Decision Tree is a very powerful predictive model. Further, in a decision tree, we use the Ensemble method(Adaboost Algorithm), More specifically a combination of decision trees which are amazing in itself. Even it helps in winning many Kaggle Competitions too.

It’s time to get dive into the algorithmic details.

## What is the decision tree?

Decision Tree is a supervised Learning Algorithm used for both classification and regression problems. In the decision tree, we split the data into two(binary tree) or more subsets. It is a recursive process. A Decision Tree is a kind of graphical representation of all possible solutions to a decision. The basic intuition behind the decision tree is to divide a large data set into smaller data sets based on the certain rule until we get a dataset small enough to contain a single label. Here each feature is denoted by nodes while the branches represent the possible decisions. The outcome of the decision is given by a leaf node with no branches.
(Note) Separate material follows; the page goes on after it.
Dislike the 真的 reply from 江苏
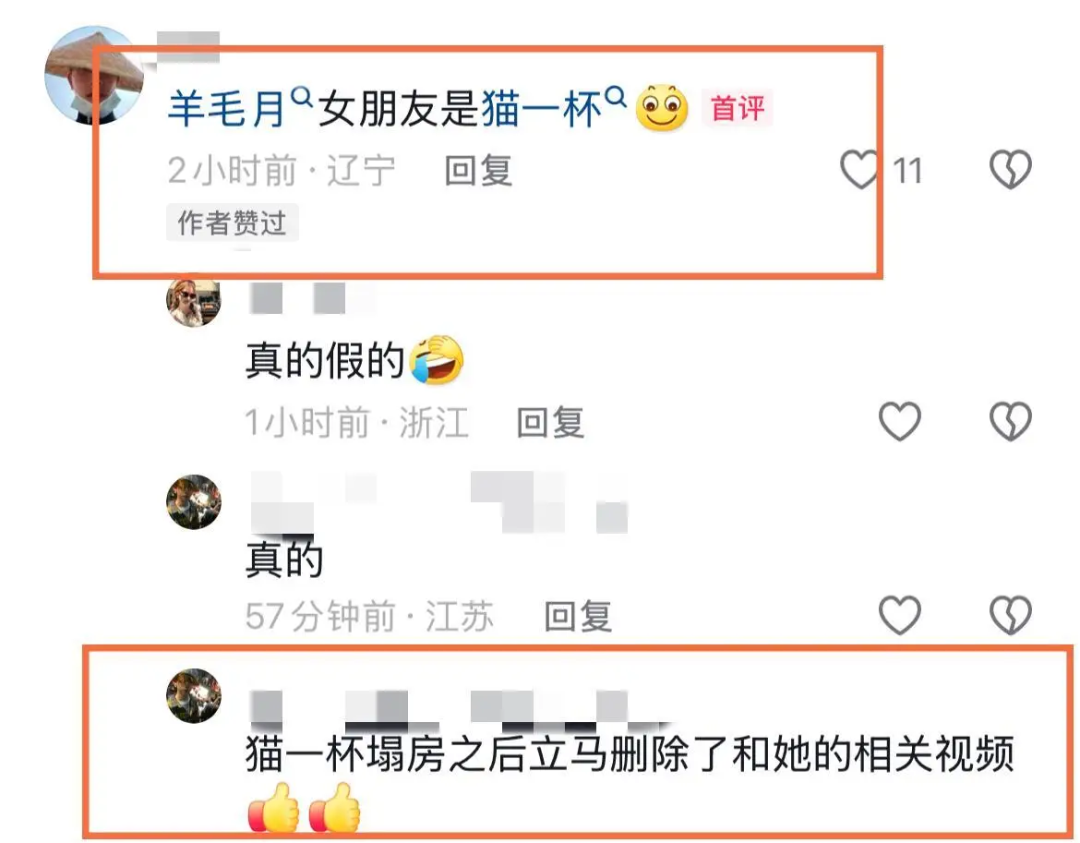This screenshot has width=1080, height=843. (x=1010, y=615)
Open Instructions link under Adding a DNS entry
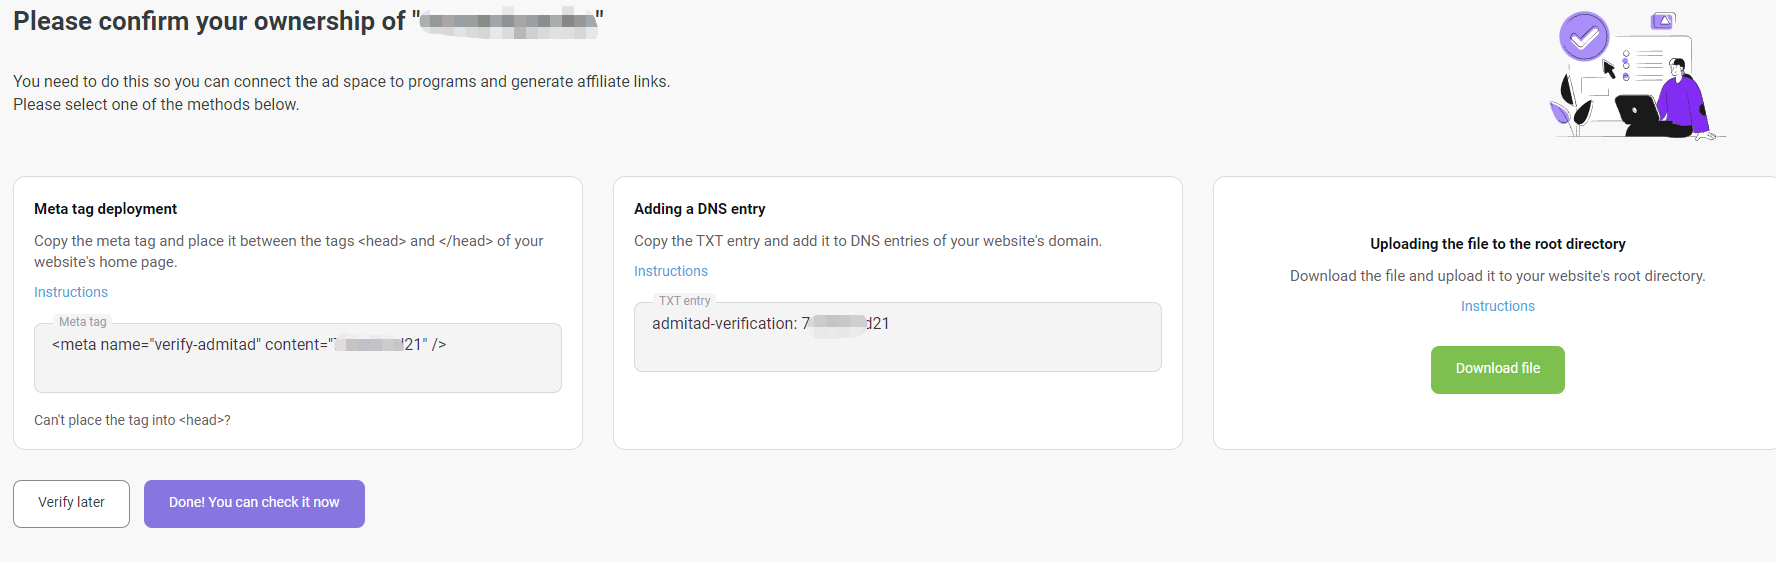Viewport: 1776px width, 562px height. [671, 271]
In this, will follow a single example “Churn prediction(Customer will stay in the bank or not)”.

So, in a decision tree, some terms used generally. In this tutorial, like to keep it simple but you should be aware of these terms once-:

1. Root Node -: It is the topmost node in the tree.

2. Parent Node -: It is the node which will be sub-divided into nodes.

3. Leaf Node -: It is the node where splitting of the tree gets stopped.

## Explanation of the Example

In Churn Prediction, we have data from customers of Bank. There are certain features like-: CreditScore, Balance, Age, Gender. So, on the basis of these features will make a decision tree that will predict the Customer will exit or not(Target Variable).Dataset(created at own just an example) is as shown below:

## Types Of Decision Tree

1. Regression Decision Trees

2. Classification Decision Trees

In the case of the decision tree, we often deal with a binary classification problem. But we can even make a decision tree in multi-class classification case where we have k different labels to our feature. Have a look.

The above tree is an example of a binary classification problem where corresponding to each node we have two decision branches. Such type of cases are easy to deal with but what if the features are continuous in nature. If our features are continuous we can simply convert them into categorical variables, but the problem with the continuous variable is that they have infinite boundaries. How we are going to decide which boundary to chose?

## Splits for continuous inputs

In our example, Balance is a continuous Input then it doesn’t mean will split for many values as it will cause overfitting.

Hence, Instead of this continuous splits, one or more threshold splits needs to be decided for the continuous variable Balance such as:

Now, ending up with these continuous Inputs let’s go back to our main decision tree algorithm. Then, the question comes into the mind which feature will be best to split on? How do we decide that?

## Best Feature to Split On For Decision Trees

There are different splitting criteria for decision tree. We will discuss one by one.

**Gini Index**-: It is the metric which takes the node which is less impure in nature i.e, high purity. There is a formula involved behind it. Taking our previous example only of “Churn Prediction”. In that two attributes on which we are splitting i.e, Gender and Balance. We can check the Gini index value of both attributes and whichever is having high will take that one to split on. Let’s see the calculationGini index for Balance -:

Gini index for child node (< 45k) => (4/22)*(4/22) + (18/22)*(18/22) = 0.99

Gini index for child node (> 45k) => (4/18)*(4/18) + (14/18)*(14/18) = 0.65

Gini index value for Balance attribute is => (22/40)*0.99 + (18/40)*0.65 = 0.836

Gini index for child node Female => (16/20)*(16/20) + (4/20)*(4/20) = 0.68

Gini index for child node Male => (6/20)*(6/20) + (14/20)*(14/20) = 0.58

Gini index for node Gender => (20/40)*0.68 + (20/40)*0.58 = 0.63

We will take balance to split on as higher value than Gender.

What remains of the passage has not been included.